“I do not recognise these 'rankings', which are mere hierarchies of schools, as a great indicator of the quality of the work that is done in schools”, said João Costa in statements to Lusa.
One of the lists most criticised by the ministry is the one that is limited to ranking schools by average results obtained in national exams, ignoring the socio-economic contexts of school communities.
“Over the last few years we have produced many performance indicators in schools, we have more than five dozen indicators that allow us to gauge the quality of the work carried out”, he underlined.
Since 2016, the Ministry has invested in the production of indicators to achieve “a good, richer and denser picture”, which allows people to “not to jump to easy conclusions” when talking about schools and the Portuguese education system.

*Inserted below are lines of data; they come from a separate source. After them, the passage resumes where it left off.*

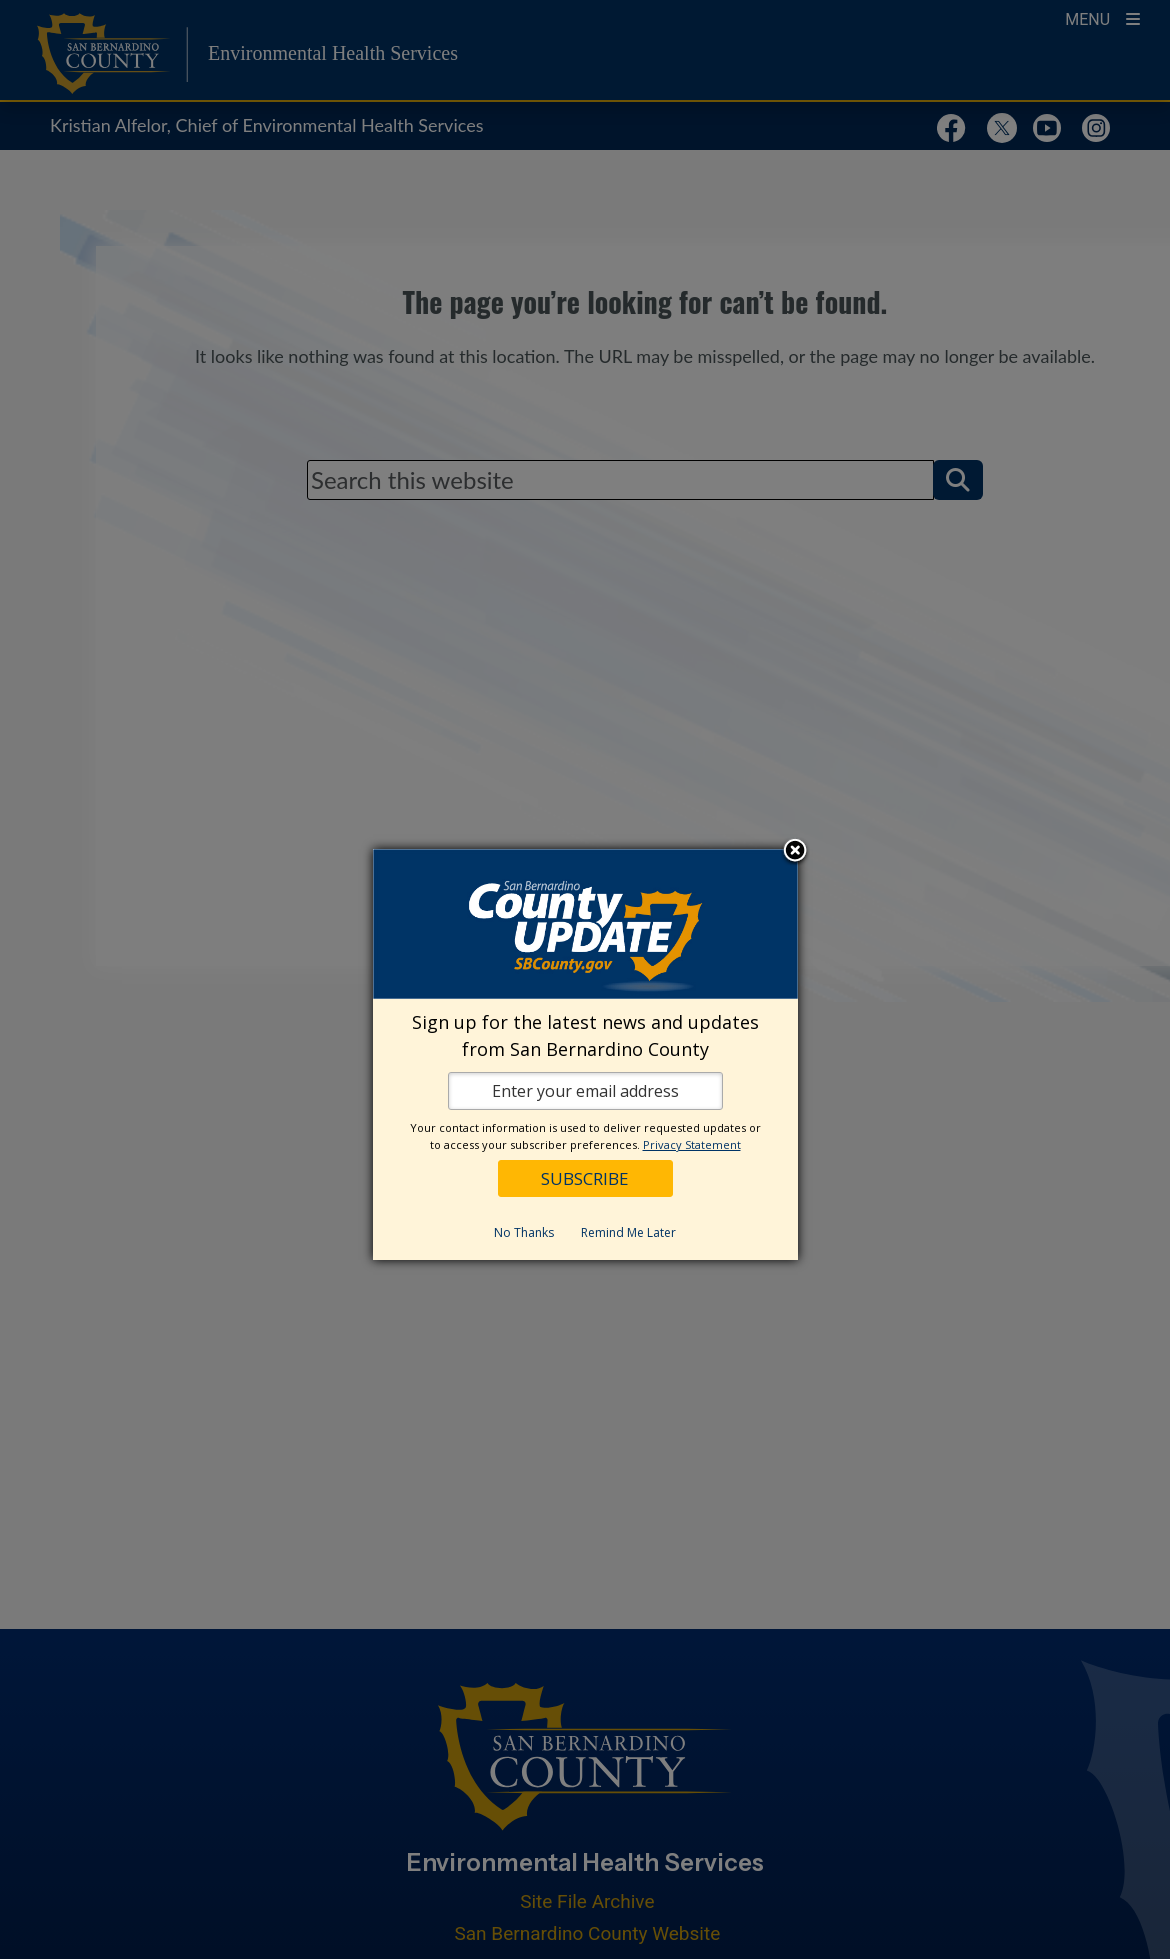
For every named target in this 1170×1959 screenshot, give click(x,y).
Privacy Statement (692, 1144)
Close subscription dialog (795, 852)
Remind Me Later (628, 1232)
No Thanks (524, 1232)
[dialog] (585, 1054)
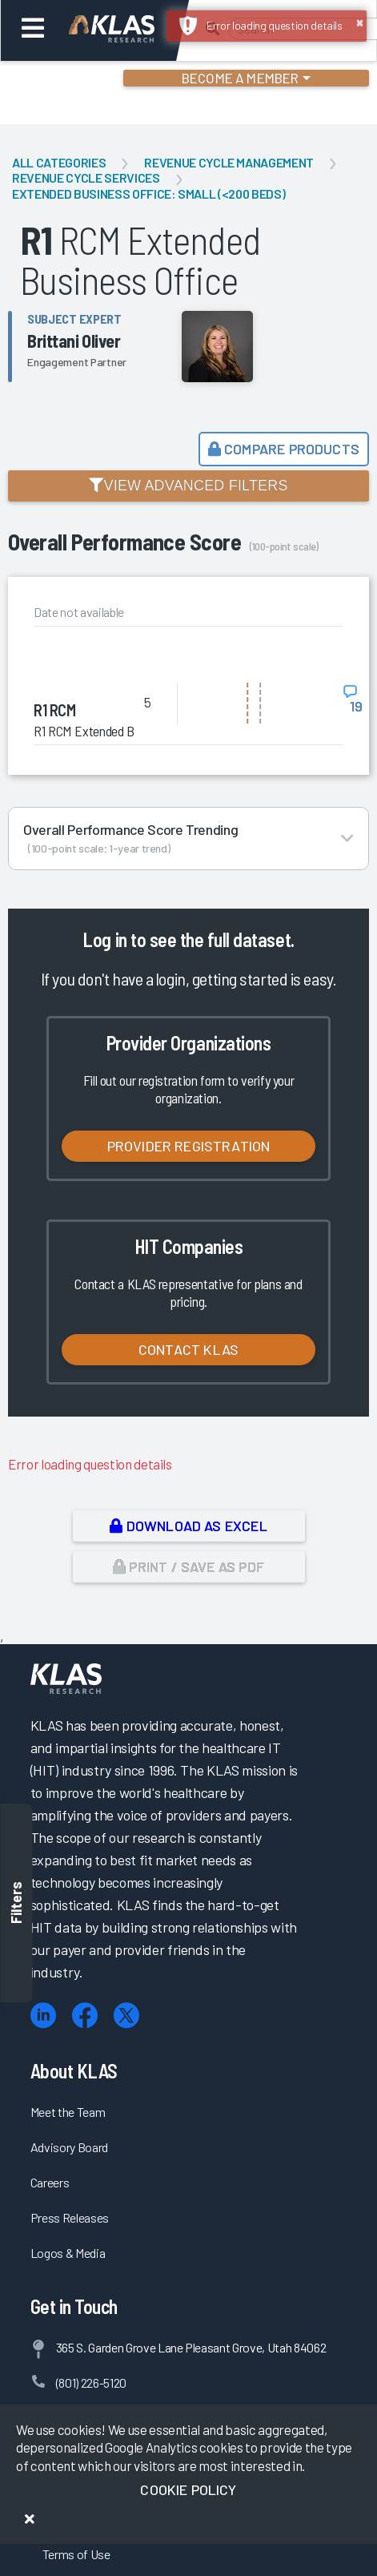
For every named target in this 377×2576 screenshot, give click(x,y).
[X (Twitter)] (126, 2015)
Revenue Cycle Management (229, 162)
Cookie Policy (188, 2489)
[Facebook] (85, 2015)
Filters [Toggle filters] (16, 1902)
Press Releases (69, 2217)
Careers (50, 2182)
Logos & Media (68, 2252)
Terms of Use (76, 2554)
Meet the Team (68, 2111)
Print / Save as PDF (188, 1566)
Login (81, 80)
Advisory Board (69, 2147)
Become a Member (240, 78)
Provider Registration (189, 1146)
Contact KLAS (188, 1349)
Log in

From the list of 56 indicators, João Costa highlighted equity, because “it allows the quality of school work to be evaluated not only in terms of the absolute final results, as school quality is traditionally referred to, but how each school promotes work with the students according to their profile”.
Through the equity indicator, it is possible to understand the work of the school, since there is a comparison between students with the same socioeconomic profile that allows us to understand “how far the school takes them”.
The equity indicator assesses the situation of the most needy students, who have School Social Support (ASE).
The data released by the Ministry reveal a constant improvement in academic results with students with ASE, with fewer and fewer failing or giving up studying.